§ WHAT TO DO: Reproduce the breast ultrasound study passage starting with "This pilot study" and going on through "provided for publication.", putting "exclusive control" in place of "sole control".

#### DOCUMENT PASSAGE ####

This pilot study was sponsored in part by GE Healthcare, Princeton, NJ. The sponsor provided the US microbubble contrast agent Optison (perflutren protein-type microspheres). The authors of this article (except A.L.H., who is an employee of GE Healthcare) had sole control of the data generated by this trial and the information provided for publication.
Subjects
Fourteen women with 16 breast lesions were enrolled in this prospective study between January 2005 and December 2005. The subjects were women older than 21 years of age with a breast mass or a parenchymal abnormality other than a mass that resulted in a breast biopsy (core or surgical) being scheduled. The mean age was 54 years (range, 37–66 years). Eleven of the women (nine of whom had one lesion each and two of whom had two lesions each) were referred after mammography revealed a solid mass or a suspicious area (eg, microcalcifications). The remaining three women (with one lesion each) were included on the basis of findings at palpation, US, or magnetic resonance imaging. Participants had to be in medically stable condition; pregnant or nursing women were excluded. Demographic characteristics (ie, age and race) were recorded.
US Examinations
First, a baseline gray-scale US examination was performed by a sonographer (D.A.M., with 20 years of experience) with a scanner (Logiq 9; GE Healthcare, Milwaukee, Wis) and a broad-bandwidth linear array transducer (model 7L; bandwidth, 3–7 MHz) to identify the largest section of the mass or abnormality seen with mammography. Second, baseline power Doppler images of the target region were obtained. Image parameters such as gain, pulse repetition frequency, and filter settings were adjusted for each woman to optimize flow visualization and were then kept constant across all US modes. Digital cine clips of the mass or area of abnormality were stored on the scanner hard drive for each baseline imaging mode. Next, a US contrast agent was administered intravenously via a peripheral vein, typically the antecubital vein. The first six subjects evaluated received Optison in a 0.5-mL dose. After the voluntary recall of Optison in November 2005 (28), the remaining eight participants received 0.25 mL of perflutren lipid microspheres (Definity; Bristol-Myers Squibb Imaging, North Billerica, Mass). A digital cine clip was obtained with the gain and power Doppler settings unaltered from the precontrast settings, except that the gain could be lowered if excessive color blooming occurred because of the contrast agent (29). This allowed for side-by-side comparison of the pre- and postcontrast power Doppler studies.

#### EXERCISE DATA ####

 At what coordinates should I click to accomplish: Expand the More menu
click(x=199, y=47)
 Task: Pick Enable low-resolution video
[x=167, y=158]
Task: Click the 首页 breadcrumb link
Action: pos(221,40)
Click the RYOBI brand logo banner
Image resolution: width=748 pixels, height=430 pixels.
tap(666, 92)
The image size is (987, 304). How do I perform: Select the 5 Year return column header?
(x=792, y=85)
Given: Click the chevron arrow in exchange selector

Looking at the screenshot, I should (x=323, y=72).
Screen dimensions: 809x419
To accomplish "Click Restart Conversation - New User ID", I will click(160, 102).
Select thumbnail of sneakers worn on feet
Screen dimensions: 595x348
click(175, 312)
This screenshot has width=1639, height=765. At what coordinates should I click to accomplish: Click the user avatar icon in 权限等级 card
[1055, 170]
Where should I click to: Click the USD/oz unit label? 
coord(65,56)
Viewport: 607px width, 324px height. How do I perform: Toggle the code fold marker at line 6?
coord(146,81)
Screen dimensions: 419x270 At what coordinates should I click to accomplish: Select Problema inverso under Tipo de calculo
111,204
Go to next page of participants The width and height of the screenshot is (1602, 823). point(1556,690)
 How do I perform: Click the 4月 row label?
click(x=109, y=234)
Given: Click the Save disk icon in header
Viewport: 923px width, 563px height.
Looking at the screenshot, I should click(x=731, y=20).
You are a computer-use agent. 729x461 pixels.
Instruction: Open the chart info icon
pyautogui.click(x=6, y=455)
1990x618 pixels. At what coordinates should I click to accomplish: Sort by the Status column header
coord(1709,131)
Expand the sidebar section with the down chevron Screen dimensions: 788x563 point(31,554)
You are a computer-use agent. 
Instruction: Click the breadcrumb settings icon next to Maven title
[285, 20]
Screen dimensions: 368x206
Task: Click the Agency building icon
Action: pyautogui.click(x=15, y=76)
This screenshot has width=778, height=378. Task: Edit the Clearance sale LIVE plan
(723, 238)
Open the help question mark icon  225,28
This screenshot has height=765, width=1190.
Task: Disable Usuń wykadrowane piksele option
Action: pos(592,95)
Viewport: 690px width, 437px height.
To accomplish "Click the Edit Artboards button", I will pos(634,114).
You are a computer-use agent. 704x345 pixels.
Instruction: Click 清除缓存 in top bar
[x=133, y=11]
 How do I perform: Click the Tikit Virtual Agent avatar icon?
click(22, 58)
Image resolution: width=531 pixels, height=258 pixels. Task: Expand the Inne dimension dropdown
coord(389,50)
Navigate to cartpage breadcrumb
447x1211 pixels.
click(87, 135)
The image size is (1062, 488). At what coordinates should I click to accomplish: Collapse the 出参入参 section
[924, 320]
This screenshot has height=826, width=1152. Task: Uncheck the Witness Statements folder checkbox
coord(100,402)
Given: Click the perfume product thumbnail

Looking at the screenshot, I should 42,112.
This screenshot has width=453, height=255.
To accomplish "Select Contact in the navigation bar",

####

§ ANSWER BOX:
This pilot study was sponsored in part by GE Healthcare, Princeton, NJ. The sponsor provided the US microbubble contrast agent Optison (perflutren protein-type microspheres). The authors of this article (except A.L.H., who is an employee of GE Healthcare) had exclusive control of the data generated by this trial and the information provided for publication.